原文:
============

これこそベンチャー!「決めたらリスクをとって一歩を踏み出す」迫力
イー・アクセス株式会社
代表取締役会長兼CEO
千本 倖生
ADSLで日本をブロードバンド大国に押し上げた男は、さらにモバイルのブロードバンド化を目指していた。正統派のベンチャー企業とは何か、起業家とは何かを身をもって示そうとしている男の、ビジネスへのスタンスとは?
千本だから私が 1年で戻ってきて、引き戻されて、それでNTTの本社でごちゃごちゃやったんですけども。
蟹瀬そしてそこで、博士論文も、またこれ早く 1年半ぐらいで書き上げられて。
千本それは先生とラッキーだったんですけど、やっぱりいい生徒を出していい論文を書かせて、それで彼らに博士号を取らせるというのが、有力な先生かどうか、つまり良い先生につかないとそういうことにならない。
蟹瀬だけどそうなると、今度アメリカの企業というのはそういう才能のある若者というのはなるべく逃さないようにということで。
千本そう、特にドクター取ったら、すぐアメリカの移民局から、グリーンカードがもらえる。
蟹瀬もうずっといていいよと、働いてもいいよと、アメリカで。
千本残りなさいと。それでアメリカの当時の研究所というのは 2つ、世界に冠たる研究所があって、これはベル研究所というノーベル賞をいっぱい出した研究所。
蟹瀬AT&Tの。
千本AT&T、今なくなったんですけどね、もう。それからIBMのワトソン研究所、この二つから優秀なドクターにはすぐ誘いが来るわけです。で、NTTにこのまま帰ったら、当時で1,500ドルぐらい、年収。ところが1,500ドルというのは向こうにおけるひと月の給料、オファーがですね。だから迷うんですよ。
蟹瀬10倍位の給料をアメリカにいればもらえたと。
千本10倍以上だったですよ、で、家はでかいのあるしきれいな環境で。当時日本はまだごちゃごちゃしてて、今の東京は世界に冠たる素晴らしい街になったと思うんですけど、当時の60年代、70年代の東京なんかまだごちゃごちゃですよ。
蟹瀬そんな状況だったら、どうして日本に帰ってきてしまったんですか?

============

練習問題:
**1.** 千本倖生氏のインタビューから、「千本だから私が 1年で戻って」で始まり「いとそういうことにならない。」で終わる部分を一字も変えずに抜き出しなさい。
**2.** 千本倖生氏のインタビューを、最後の発言に続けて書き進めなさい。
記録は使わなくても差し支えありません。

提供記録:
============

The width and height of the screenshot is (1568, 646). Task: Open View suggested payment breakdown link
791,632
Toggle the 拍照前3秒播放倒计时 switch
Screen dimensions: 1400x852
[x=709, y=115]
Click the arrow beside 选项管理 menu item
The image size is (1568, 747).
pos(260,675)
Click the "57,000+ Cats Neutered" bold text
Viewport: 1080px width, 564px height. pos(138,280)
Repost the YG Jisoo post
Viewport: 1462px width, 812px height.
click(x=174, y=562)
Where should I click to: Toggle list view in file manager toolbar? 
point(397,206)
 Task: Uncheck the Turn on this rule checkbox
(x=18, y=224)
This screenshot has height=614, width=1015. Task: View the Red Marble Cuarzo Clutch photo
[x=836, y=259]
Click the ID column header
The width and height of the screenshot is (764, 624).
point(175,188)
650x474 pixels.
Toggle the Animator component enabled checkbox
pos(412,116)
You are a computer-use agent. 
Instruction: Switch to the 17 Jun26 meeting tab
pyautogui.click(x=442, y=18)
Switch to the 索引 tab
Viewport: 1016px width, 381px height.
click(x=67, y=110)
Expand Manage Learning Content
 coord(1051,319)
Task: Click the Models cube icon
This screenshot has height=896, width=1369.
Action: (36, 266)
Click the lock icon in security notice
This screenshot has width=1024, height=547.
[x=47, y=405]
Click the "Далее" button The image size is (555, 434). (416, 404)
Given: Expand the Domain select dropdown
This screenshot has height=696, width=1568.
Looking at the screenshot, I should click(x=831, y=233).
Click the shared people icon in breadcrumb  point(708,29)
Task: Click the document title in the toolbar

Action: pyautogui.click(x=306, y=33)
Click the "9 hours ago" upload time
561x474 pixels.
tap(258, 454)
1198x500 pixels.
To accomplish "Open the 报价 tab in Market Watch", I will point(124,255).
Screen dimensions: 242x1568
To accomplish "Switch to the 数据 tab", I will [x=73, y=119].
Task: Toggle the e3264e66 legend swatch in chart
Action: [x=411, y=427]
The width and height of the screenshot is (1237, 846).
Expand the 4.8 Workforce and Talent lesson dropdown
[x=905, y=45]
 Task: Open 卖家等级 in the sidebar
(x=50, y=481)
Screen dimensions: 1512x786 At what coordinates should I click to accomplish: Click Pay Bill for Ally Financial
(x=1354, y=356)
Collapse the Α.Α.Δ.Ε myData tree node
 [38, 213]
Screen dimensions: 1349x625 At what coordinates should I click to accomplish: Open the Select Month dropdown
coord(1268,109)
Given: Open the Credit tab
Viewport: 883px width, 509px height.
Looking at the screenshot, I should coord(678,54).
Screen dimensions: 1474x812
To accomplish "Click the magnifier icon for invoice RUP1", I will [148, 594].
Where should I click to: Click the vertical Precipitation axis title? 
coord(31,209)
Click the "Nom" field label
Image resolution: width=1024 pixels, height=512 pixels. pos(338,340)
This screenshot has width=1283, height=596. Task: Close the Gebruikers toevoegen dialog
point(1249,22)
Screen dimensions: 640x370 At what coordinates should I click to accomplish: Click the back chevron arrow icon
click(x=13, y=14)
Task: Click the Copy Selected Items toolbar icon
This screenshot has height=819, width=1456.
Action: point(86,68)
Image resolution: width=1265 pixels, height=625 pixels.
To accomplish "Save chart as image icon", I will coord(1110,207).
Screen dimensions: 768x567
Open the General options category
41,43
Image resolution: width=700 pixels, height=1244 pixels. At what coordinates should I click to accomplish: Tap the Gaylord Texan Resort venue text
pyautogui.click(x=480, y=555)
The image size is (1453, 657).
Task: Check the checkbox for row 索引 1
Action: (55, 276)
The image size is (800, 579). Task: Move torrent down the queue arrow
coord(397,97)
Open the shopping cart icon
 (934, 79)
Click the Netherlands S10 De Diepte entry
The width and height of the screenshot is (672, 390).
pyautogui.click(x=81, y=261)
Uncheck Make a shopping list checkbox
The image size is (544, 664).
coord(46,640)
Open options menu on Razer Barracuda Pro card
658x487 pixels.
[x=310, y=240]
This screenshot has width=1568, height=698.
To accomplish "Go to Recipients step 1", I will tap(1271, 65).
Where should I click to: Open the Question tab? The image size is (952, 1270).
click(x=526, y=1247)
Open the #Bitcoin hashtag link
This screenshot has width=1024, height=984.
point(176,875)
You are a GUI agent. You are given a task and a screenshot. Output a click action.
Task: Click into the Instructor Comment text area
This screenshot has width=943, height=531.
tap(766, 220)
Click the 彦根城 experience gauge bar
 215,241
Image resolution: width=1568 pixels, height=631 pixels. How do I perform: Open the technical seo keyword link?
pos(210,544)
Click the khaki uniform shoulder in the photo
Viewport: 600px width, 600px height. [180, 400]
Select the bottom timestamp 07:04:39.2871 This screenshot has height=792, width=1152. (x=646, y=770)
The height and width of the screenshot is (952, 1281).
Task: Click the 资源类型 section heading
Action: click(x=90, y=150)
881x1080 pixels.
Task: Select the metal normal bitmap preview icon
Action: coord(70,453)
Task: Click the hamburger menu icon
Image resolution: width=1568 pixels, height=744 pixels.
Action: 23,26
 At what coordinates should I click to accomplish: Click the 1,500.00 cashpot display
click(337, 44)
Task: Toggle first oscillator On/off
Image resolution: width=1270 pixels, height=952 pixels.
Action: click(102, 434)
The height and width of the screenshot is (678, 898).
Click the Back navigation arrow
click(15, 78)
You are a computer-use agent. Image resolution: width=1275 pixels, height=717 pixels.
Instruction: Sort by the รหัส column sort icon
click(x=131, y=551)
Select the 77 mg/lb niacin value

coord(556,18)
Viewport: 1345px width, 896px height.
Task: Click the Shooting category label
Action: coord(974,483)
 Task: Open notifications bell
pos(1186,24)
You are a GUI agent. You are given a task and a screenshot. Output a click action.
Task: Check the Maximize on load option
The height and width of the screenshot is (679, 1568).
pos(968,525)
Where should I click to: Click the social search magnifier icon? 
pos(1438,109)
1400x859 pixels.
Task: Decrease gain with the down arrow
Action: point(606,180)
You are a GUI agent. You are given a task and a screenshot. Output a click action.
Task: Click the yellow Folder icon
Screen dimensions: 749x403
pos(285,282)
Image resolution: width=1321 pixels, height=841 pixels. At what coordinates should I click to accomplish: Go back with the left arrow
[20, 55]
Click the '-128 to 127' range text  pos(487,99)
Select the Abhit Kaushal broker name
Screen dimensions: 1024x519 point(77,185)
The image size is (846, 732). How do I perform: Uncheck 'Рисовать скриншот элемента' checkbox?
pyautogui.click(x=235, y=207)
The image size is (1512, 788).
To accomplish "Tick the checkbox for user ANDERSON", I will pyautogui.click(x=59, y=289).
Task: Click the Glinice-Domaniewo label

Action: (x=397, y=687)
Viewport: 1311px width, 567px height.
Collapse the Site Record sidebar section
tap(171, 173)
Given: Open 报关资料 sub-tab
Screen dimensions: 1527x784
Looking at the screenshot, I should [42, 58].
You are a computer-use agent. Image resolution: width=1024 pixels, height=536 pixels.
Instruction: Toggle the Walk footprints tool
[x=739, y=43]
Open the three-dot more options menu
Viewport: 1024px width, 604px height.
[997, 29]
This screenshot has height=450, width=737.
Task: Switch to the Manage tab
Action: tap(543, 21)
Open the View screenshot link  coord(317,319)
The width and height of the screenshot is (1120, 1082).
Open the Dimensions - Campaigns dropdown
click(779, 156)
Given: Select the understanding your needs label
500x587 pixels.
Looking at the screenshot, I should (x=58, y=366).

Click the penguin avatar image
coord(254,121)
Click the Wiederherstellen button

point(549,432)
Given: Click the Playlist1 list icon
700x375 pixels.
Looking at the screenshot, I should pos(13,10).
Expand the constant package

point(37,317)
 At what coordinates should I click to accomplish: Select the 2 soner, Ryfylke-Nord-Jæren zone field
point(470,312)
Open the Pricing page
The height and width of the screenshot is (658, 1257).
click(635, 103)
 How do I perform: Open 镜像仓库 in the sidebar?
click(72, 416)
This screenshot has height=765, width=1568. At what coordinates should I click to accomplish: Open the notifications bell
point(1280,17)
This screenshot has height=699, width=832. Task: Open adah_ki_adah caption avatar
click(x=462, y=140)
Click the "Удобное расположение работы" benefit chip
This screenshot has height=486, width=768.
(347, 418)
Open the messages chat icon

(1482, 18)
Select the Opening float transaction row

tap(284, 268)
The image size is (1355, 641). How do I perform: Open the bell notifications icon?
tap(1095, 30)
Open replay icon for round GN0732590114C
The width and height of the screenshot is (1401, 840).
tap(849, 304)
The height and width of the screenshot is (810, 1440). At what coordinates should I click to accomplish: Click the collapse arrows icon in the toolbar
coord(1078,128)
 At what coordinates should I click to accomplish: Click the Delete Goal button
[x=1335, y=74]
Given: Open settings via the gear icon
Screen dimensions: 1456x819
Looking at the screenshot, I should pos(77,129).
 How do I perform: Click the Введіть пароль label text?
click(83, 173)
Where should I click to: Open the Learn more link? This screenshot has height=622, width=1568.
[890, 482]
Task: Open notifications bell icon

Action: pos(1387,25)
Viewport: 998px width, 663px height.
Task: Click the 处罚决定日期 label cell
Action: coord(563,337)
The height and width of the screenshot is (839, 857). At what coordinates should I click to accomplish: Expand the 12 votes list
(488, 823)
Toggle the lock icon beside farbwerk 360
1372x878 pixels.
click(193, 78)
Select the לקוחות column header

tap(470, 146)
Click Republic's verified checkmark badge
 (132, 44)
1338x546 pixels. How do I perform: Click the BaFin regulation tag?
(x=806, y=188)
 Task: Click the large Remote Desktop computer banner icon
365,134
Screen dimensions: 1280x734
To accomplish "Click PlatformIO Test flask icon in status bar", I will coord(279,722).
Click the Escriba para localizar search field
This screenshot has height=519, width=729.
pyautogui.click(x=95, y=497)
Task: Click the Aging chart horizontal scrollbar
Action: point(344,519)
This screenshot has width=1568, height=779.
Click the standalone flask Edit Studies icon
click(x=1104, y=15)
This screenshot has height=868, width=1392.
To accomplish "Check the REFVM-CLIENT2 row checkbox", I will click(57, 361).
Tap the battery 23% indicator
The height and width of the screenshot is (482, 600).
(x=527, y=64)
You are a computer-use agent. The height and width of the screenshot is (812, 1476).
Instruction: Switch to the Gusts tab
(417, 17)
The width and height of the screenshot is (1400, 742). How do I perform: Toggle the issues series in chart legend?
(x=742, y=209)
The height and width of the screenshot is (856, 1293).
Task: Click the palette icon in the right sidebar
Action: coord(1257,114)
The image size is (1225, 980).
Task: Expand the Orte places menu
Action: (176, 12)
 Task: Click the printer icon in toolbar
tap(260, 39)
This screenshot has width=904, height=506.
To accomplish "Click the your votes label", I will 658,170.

============

解答:
**1.**
千本だから私が 1年で戻ってきて、引き戻されて、それでNTTの本社でごちゃごちゃやったんですけども。
蟹瀬そしてそこで、博士論文も、またこれ早く 1年半ぐらいで書き上げられて。
千本それは先生とラッキーだったんですけど、やっぱりいい生徒を出していい論文を書かせて、それで彼らに博士号を取らせるというのが、有力な先生かどうか、つまり良い先生につかないとそういうことにならない。

**2.**
千本そうですね。それはやっぱりそれは面白かった。
千本僕の主任教授というのはものすごく先見性のある人で、今アメリカはこうだけれども、71年の日本というのは、まだトヨタの車が高速道路でちょろちょろと走ってすぐエンコする、2時間位走ると、もうボンネット開けなければ駄目なんです。それがちょうど5時間ぐらい走れるようになってきました。だからそれをあの先生というのは、日本の将来というのはこれからすごいということを、まだ赤ん坊の日本の発展段階のときに見てたわけですね。
蟹瀬先を見てたと。
千本良くなると、「日本というのは絶対良くなる」と。「だから今アメリカでおまえがやるよりは、日本で活躍したほうがはるかに社会的に大きなことできる」と。で、「NTTに帰れ!」とこう言われてですね。
蟹瀬だから目の前のアメリカの可能性よりも、日本の可能性のほうがはるかに大きい。そのほうが千本さんの能力がそこで開花すると。
千本社会のためになると、国の為にもなると。
1984年、京セラ・稲盛和夫社長とともに第二電電株式会社を共同創業、専務取締役に就任。そして1995年、第二電電株式会社を退社。
蟹瀬さあ、いよいよやめて第二電電を立ち上げなければいけないということになったわけですけど、これはしかし相当大変な仕事ですよね?
千本大変だったですよ。ベンチャーでもやっぱりNTTというのはやっぱり非常にエリート、当時のエリート組織で、いろんなインフラもしっかりしてて、社宅とか年金とか。
蟹瀬京セラの稲盛さんとはどういうふうにお会いになったんですか?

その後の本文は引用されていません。